We made it. We did it. You and I, buddy. We survived 3.5 years at home together, and that was no small feat.
By my calculations that’s something like 8,491 diapers changed and 1,542 goldfish crackers consumed, 981 times I have buckled and unbuckled you out of your carseat, and 3,872 kisses I have planted on your face (approximately). Our days have been filled with stories and toy cars, water tables and playdates. We have laughed and cried and thrown tantrums regularly, and I have loved watching you grow into the sweet, independent boy that you are.
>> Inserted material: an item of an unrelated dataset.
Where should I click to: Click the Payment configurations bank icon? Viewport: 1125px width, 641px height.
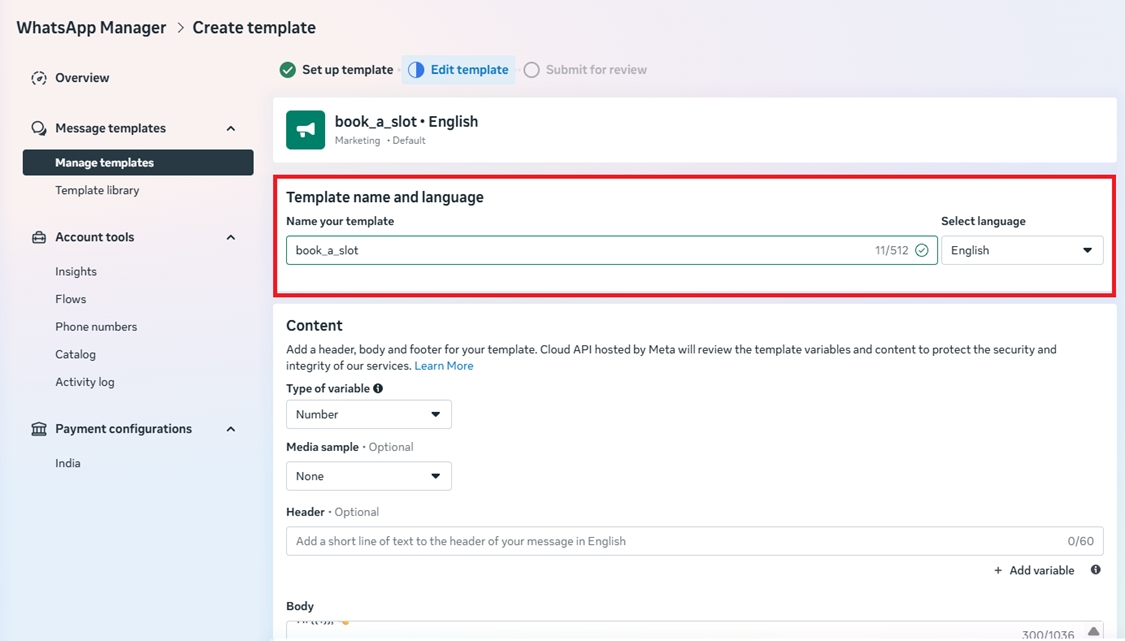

You are getting ready for a new adventure now, one that is completely separate from me. While I can vividly imagine you stuffing your Lightning McQueen backpack into a cubby and sitting on the floor waiting for music time, the truth is: I won’t know exactly where you’ll be or exactly what you’ll be doing during those hours. You’ll make new friends and learn new things, and my entire knowledge of this experience for you will boil down to what you decide to share with me in the car on the short ride home.
Preschool feels like a bookmark between two chapters, the place where one story begins and one story ends. It’s the very definition of bittersweet.
I want you to know that these last 3.5 years have been the very best for me, Ev. Even in my ugliest, most impatient, most frustrated moments with you, these years have been the very best. It’s hard for me to even pinpoint definitive memories, because there are so many, but also because when I think of these years, my mind wanders more to a feeling than a specific time and place. My mind wanders to the feeling of home, and warmth, and joy abundant. That’s how I think of you, Ev. Thinking of you is thinking of home. I can barely even remember a time when our home didn’t consist of you and your infectious laugh and your cheerios on the carpet and hot wheels neatly lined up on the coffee table.
I hope your first day of preschool is everything you want it to be and more. And I hope you remember that no matter how big you get or how smart you become, you will always be my first baby. I am so proud to be your mom.